La cuesta de Moyano

Tiene uno escrito que todo libro esconde una novela además de la que cuenta. Y desde este punto de vista nos honra y alegra la recuperación de lo que no se había perdido sino que andaba -aledaños del Prado- enmascarándose con los sobredorados de Gabriel Miró, los sobreleídos de Marcel Proust a la luz de la tarde clara de otoño madrileño, y los cafés en Platerías, que eran los primeros de una larga noche que pudiera protagonizar don Ramón María, citado en otro café con González-Ruano, pues el 98 fue una confusión de citas en todos los cafés.

En la Cuesta de Moyano conocí yo algunas mujeres devoradas de periodismo, que nos citábamos a media noche en las ojivas despiertas de los Jerónimos. Y también el vecindario chic de las que se mataban viajando España en bicicleta o automóvil, o las palomas intelectuales que disfrutaban la Cuesta de Moyano como la librería más snob de Madrid, abierta para ellas 24 horas como la farmacia de las desveladas.

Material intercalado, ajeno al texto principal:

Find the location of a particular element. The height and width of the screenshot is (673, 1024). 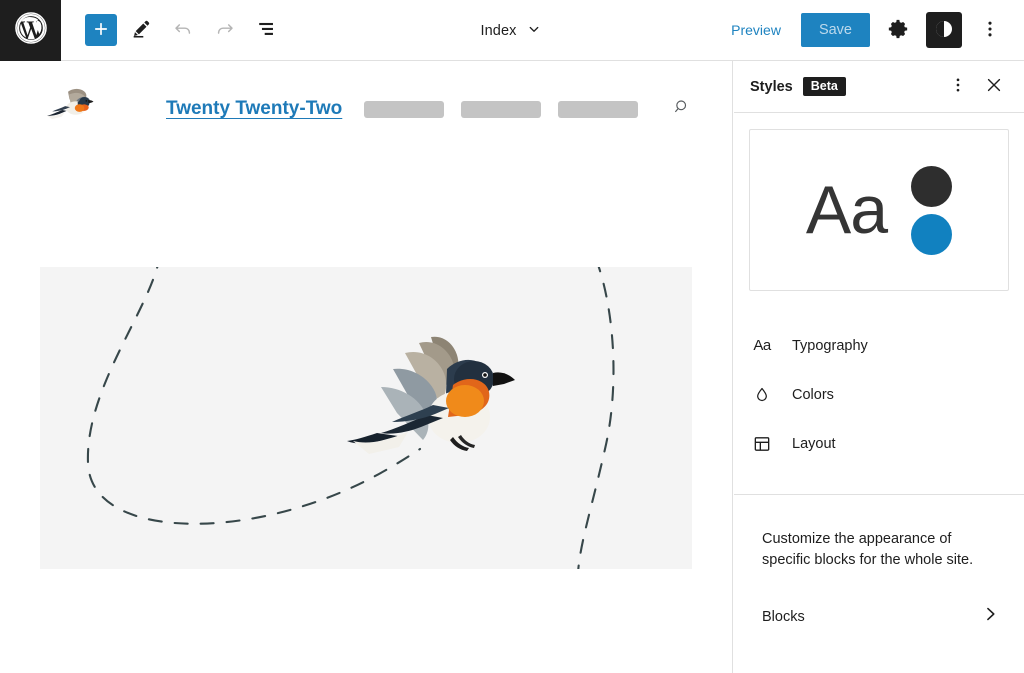

styles-menu-list: Aa Typography Colors Layout is located at coordinates (879, 394).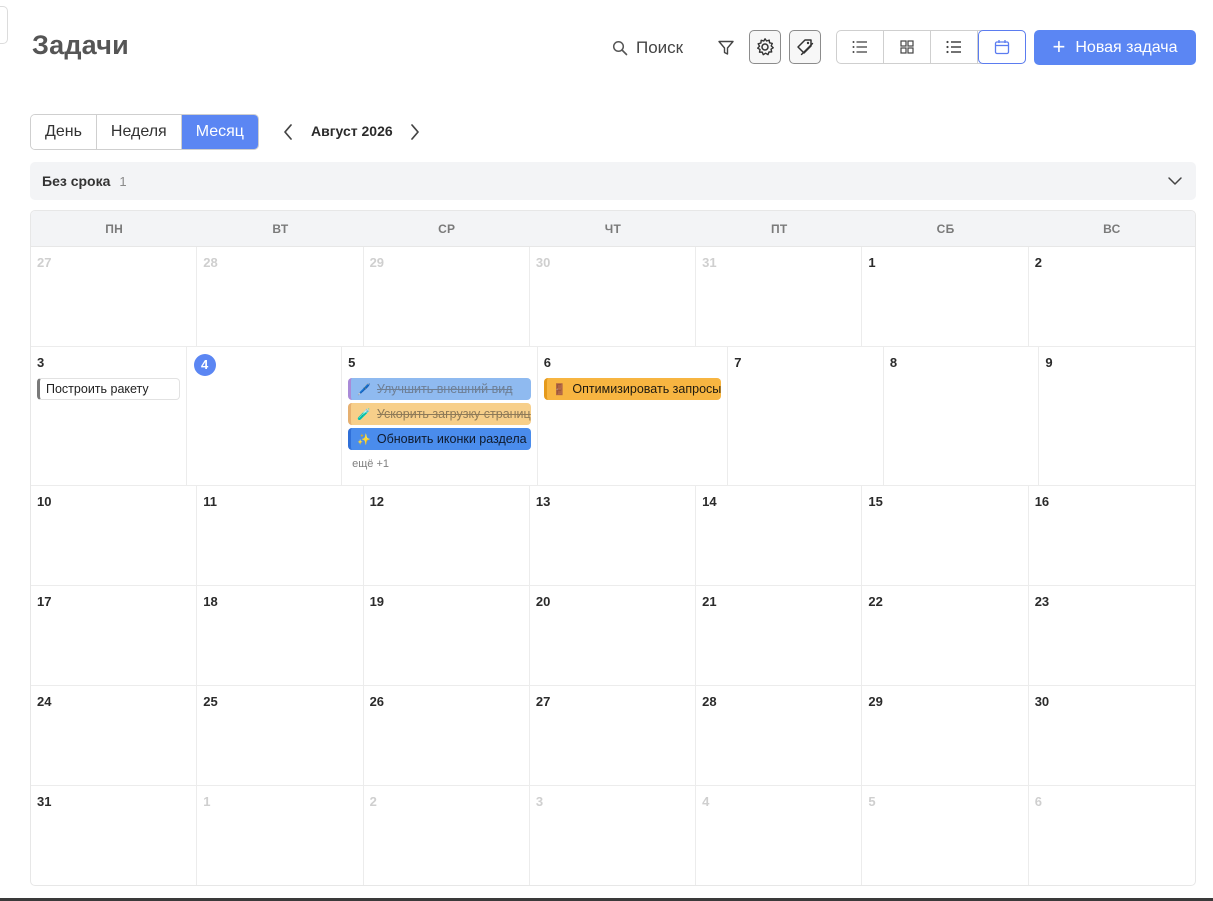 This screenshot has width=1213, height=901. I want to click on more-tasks-link: ещё +1, so click(440, 464).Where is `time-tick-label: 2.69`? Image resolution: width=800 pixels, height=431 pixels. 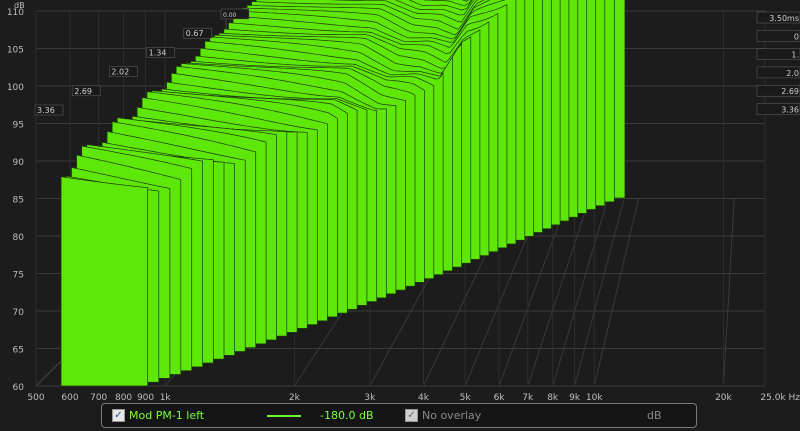 time-tick-label: 2.69 is located at coordinates (83, 92).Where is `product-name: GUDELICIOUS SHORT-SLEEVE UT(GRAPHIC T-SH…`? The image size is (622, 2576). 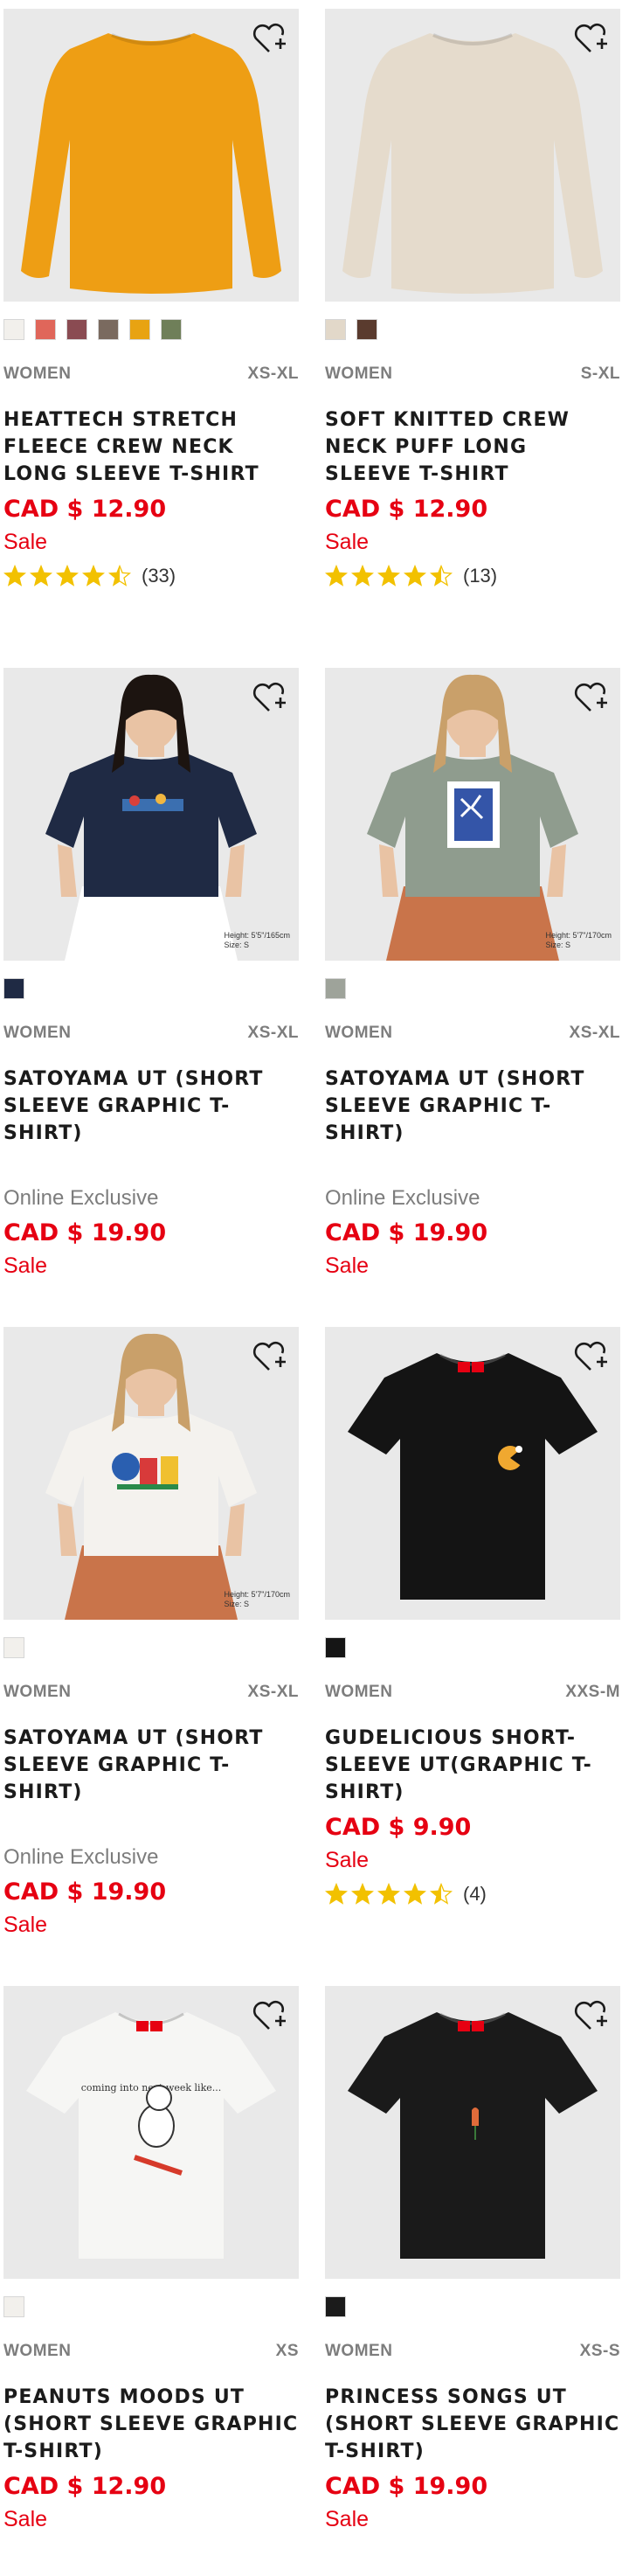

Lo firma el maestro Umbral. Aquél, el de los foulares y las sombras.
No vamos a descrubrir hoy -ni aquí- a Madrid, nuestro Madrid. Porque harían falta mil Artes y mil Egos para siquiera rozar los adoquines de Huertas. Pero sí podemos recordar que, cada domingo, el sol se pone en Claudio de Moyano, a la vera del Jardín Botánico y el Museo del Prado. Cada domingo reposan botines, fracasos, tesoros, llaves y brújulas bajo las tapas de aquellos libros de lance que esperan, sin prisa, la mano de otro dueño.
Y es hoy, cuando las letras se esconden bajo libros de tinta electrónica y hojas sin huellas, cuando es necesario recordar la cuesta de Moyano.